▶ REQUIRED TASK
Copy out the lines word for word, starting at the line that contains "1218x980 pixels." and ending after the line that contains "Action: 128,464". Omit the pictures.

***** TASK INPUT *****

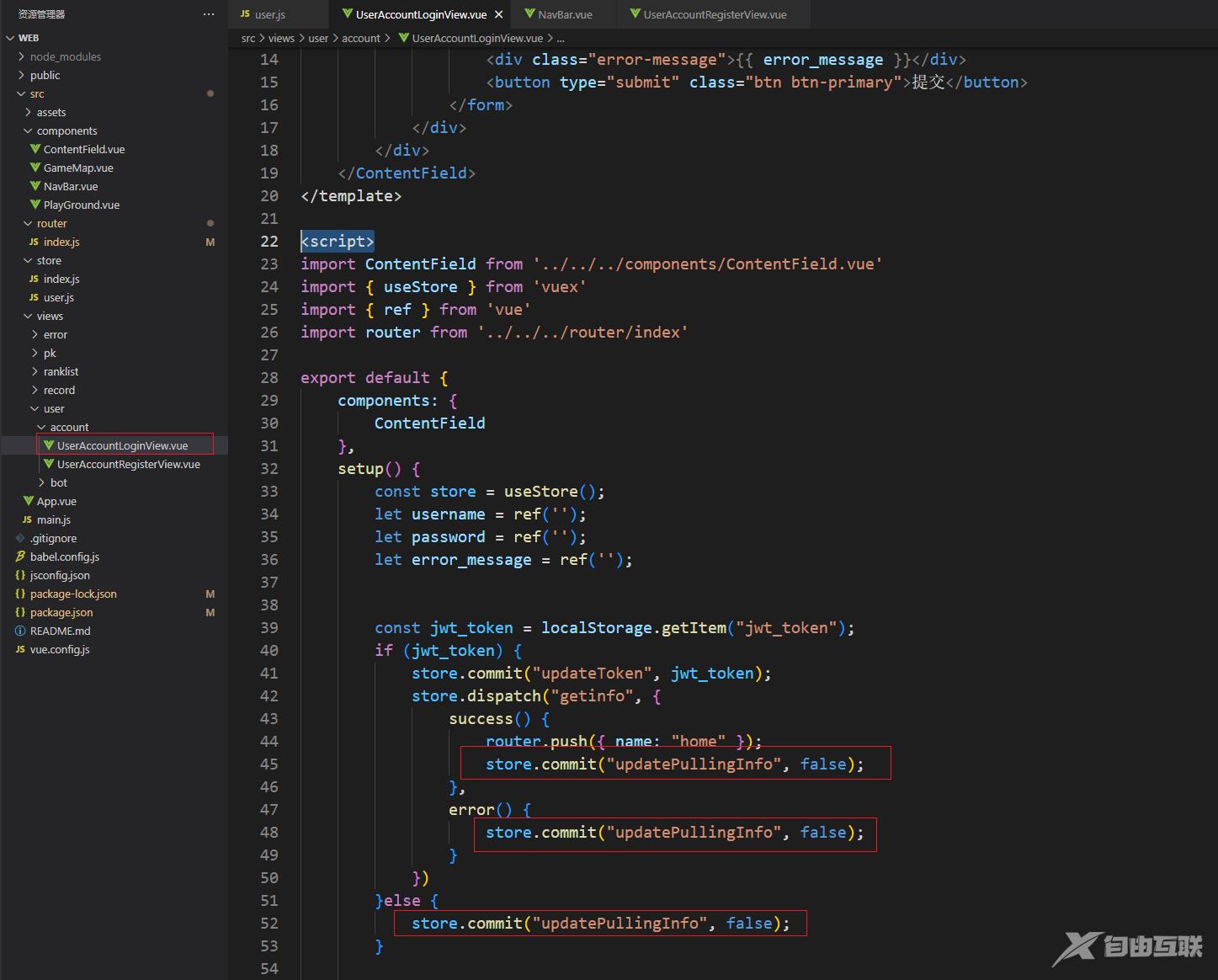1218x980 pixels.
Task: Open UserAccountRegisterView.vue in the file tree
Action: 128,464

*****
***** TASK INPUT *****

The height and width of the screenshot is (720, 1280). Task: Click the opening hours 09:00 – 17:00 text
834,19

*****
***** TASK INPUT *****

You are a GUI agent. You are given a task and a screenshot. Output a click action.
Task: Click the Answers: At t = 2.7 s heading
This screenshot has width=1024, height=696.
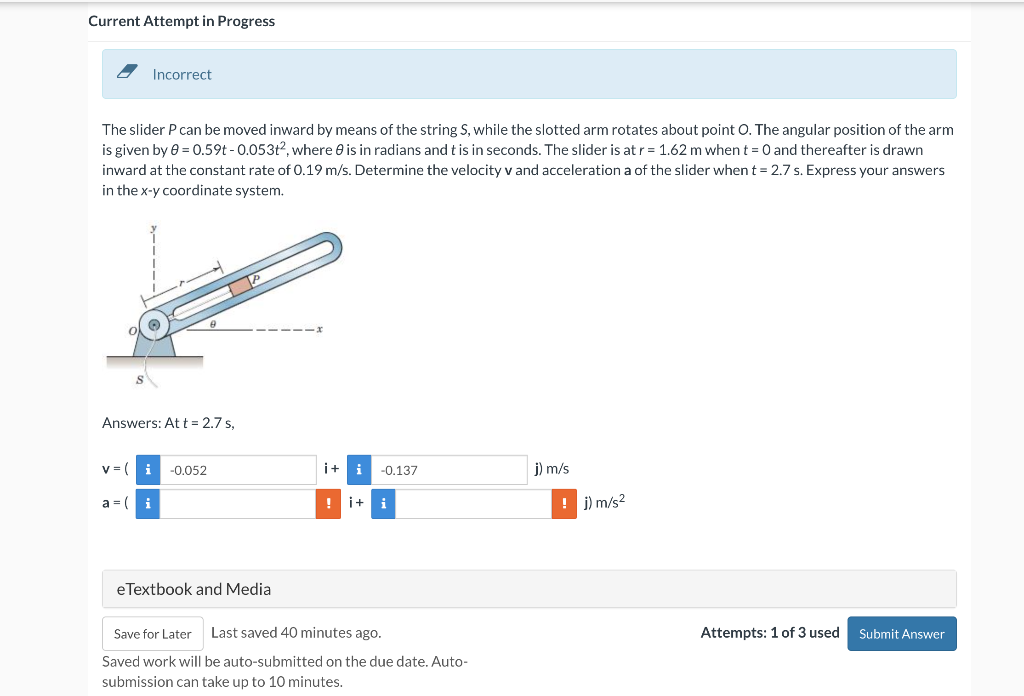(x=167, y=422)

*****

▶ SOLUTION FOR THIS TASK
1218x980 pixels.
Task: Open UserAccountRegisterView.vue in the file tree
Action: 128,464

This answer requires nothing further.